## Pasaje seleccionado
++++++++++++++++++++

Cada tanto, cuando la vida golpea, voy a las memorias que me devuelven la inocencia. Y entre ese cúmulo de experiencias es inevitable recorrer distintas vivencias con el padre Ernesto Moyano. Quizá muchos no lo entiendan, pero para los que somos del interior la presencia de los curas párrocos es un nexo de esperanza, una mirada integral anclada en la verdad de la fe.

 

Los primeros recuerdos que tengo son de mi bautismo. No experimenté el rito recién nacido, como es usual; eso me permitió ser más consciente de mis primeros pasos en la religión. En esos tramos iniciales ya lo tenía presente a Moyano. Más adelante, en el trayecto del catecismo, su figura se hizo más puntual.

 

Participaba en distintas actividades que organizaba la parroquia Santo Domingo de Guzmán, en La Toma. Jugaba a la pelota, al vóley, iba a campamentos, aprendía la importancia —inconscientemente— de la vida religiosa en comunidad. De a poco me adentraba en los misterios de la fe, del modo más puro y sencillo. Todo en conjunto con las oraciones y valores que me enseñaba mi mamá en casa.

 

Con el tiempo, el padre me dio el regalo de ser monaguillo. No había un solo domingo que faltara a misa. A veces, la ceremonia era doble porque asistíamos a comunidades de parajes como La Esquina, donde el padre oficiaba ceremonias.

 

En esos momentos pude ver lo inexplicable de lo divino. Él se tomaba el tiempo para contarme el porqué de las formas en las misas, las reverencias y el respeto a Dios. Me encantaba observar el momento de la consagración, el padre tenía en su mirada los ojos de la devoción.

++++++++++++++++++++

## Retos
1 – Devuelve, por favor, el tramo del texto sobre el padre Moyano que empieza con "Participaba en distintas" y sigue hasta "mamá en casa.", copiado tal cual.
2 – Enumera lo que, según el texto sobre el padre Moyano, el padre se tomaba el tiempo de contar durante las misas.
Las filas no intervienen en esto.

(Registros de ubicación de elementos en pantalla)
++++++++++++++++++++

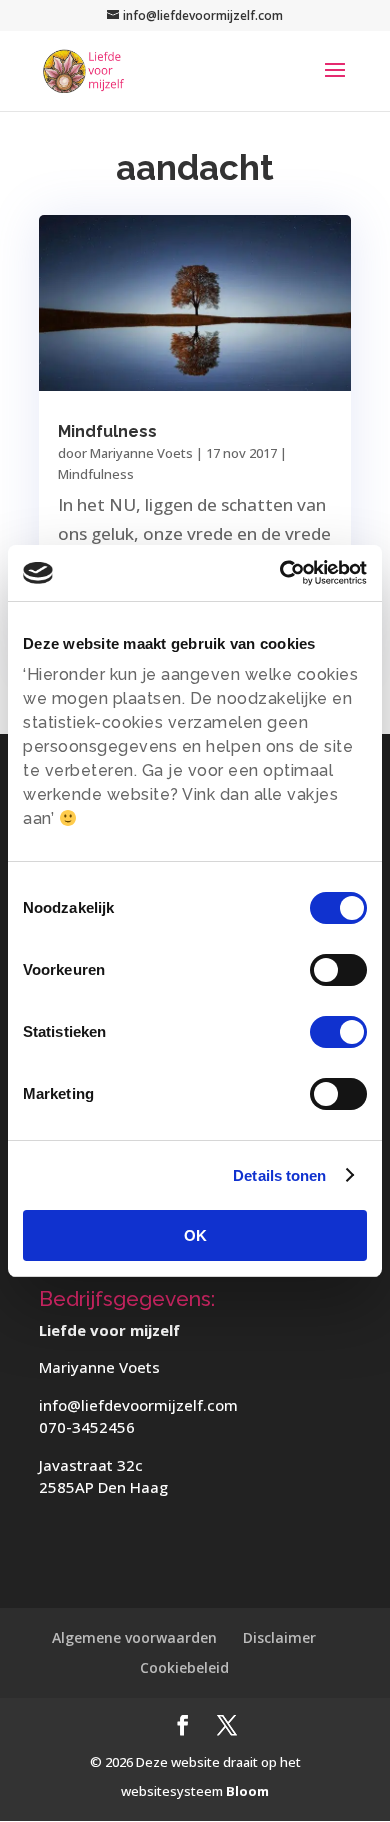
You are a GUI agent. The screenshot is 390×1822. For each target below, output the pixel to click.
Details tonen (279, 1175)
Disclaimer (279, 1637)
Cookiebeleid (184, 1667)
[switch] (338, 970)
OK (195, 1235)
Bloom (247, 1791)
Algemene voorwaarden (134, 1637)
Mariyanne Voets (141, 453)
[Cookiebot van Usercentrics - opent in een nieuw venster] (280, 573)
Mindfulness (107, 431)
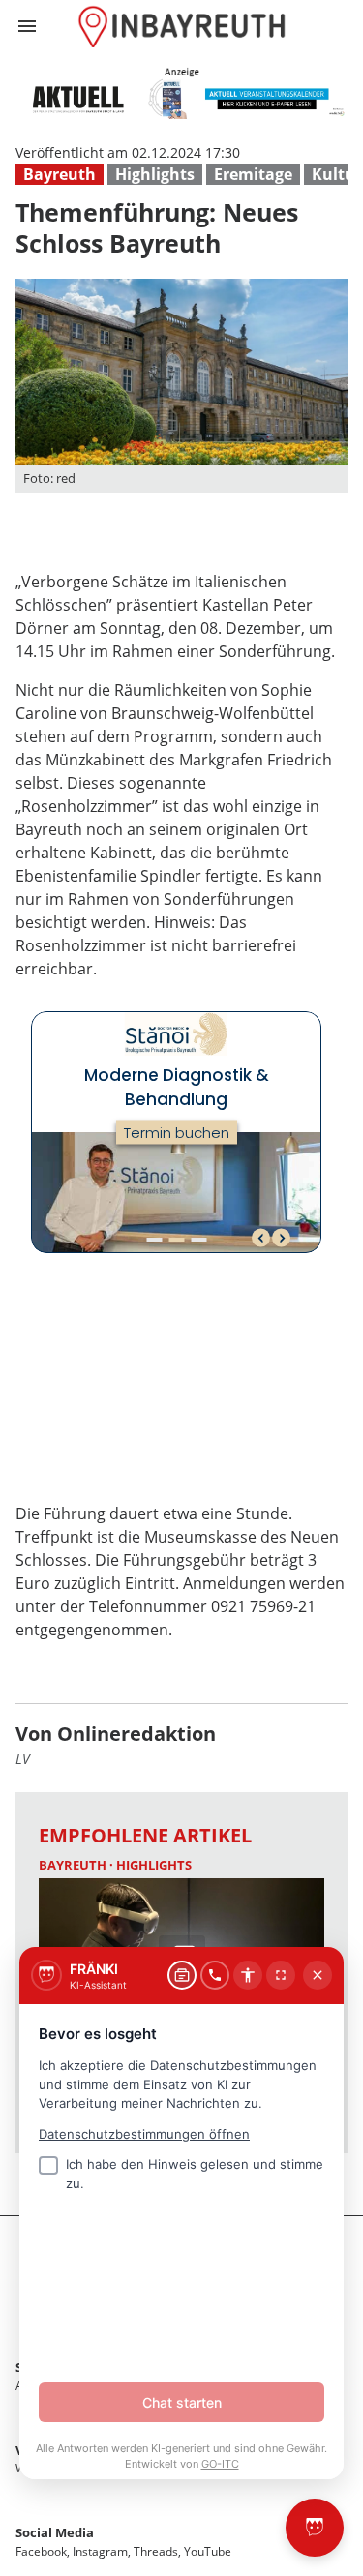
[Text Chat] (182, 1975)
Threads (156, 2551)
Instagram (100, 2551)
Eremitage (253, 174)
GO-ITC (220, 2464)
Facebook (41, 2551)
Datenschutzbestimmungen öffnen (144, 2134)
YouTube (207, 2551)
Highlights (155, 174)
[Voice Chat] (214, 1975)
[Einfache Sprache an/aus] (247, 1975)
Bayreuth (59, 174)
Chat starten (182, 2402)
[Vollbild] (280, 1975)
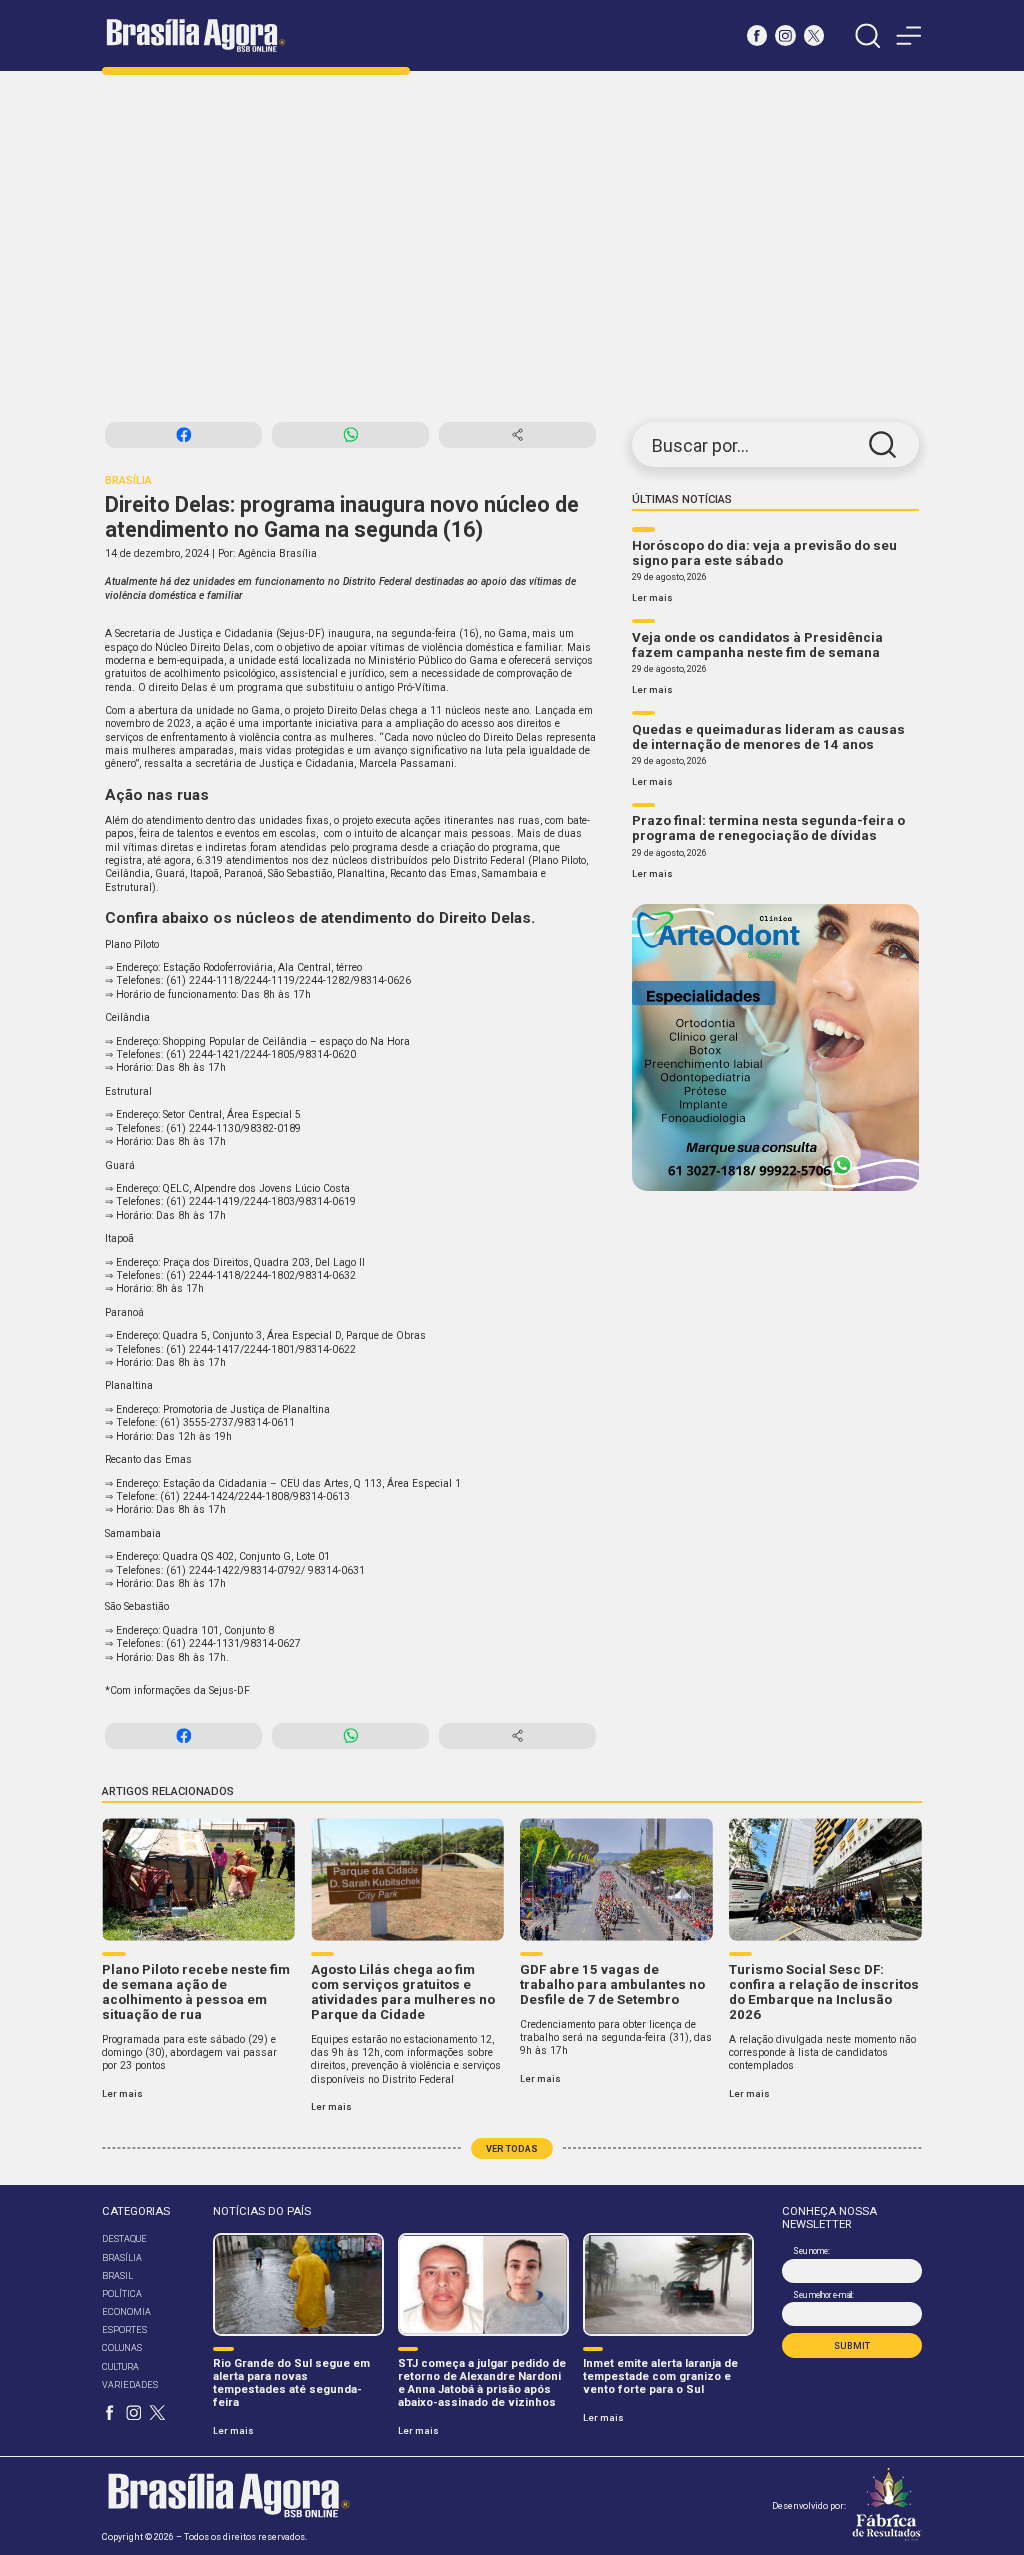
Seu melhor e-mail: (823, 2295)
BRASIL (117, 2275)
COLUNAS (122, 2347)
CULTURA (120, 2366)
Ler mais (652, 597)
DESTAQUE (124, 2238)
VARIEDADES (130, 2384)
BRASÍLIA (122, 2257)
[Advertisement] (512, 247)
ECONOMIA (126, 2311)
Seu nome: (811, 2251)
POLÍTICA (122, 2293)
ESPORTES (124, 2329)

++++++++++++++++++++

## Respuestas por tarea
1 –
Participaba en distintas actividades que organizaba la parroquia Santo Domingo de Guzmán, en La Toma. Jugaba a la pelota, al vóley, iba a campamentos, aprendía la importancia —inconscientemente— de la vida religiosa en comunidad. De a poco me adentraba en los misterios de la fe, del modo más puro y sencillo. Todo en conjunto con las oraciones y valores que me enseñaba mi mamá en casa.

2 –
- El porqué de las formas en las misas
- Las reverencias
- El respeto a Dios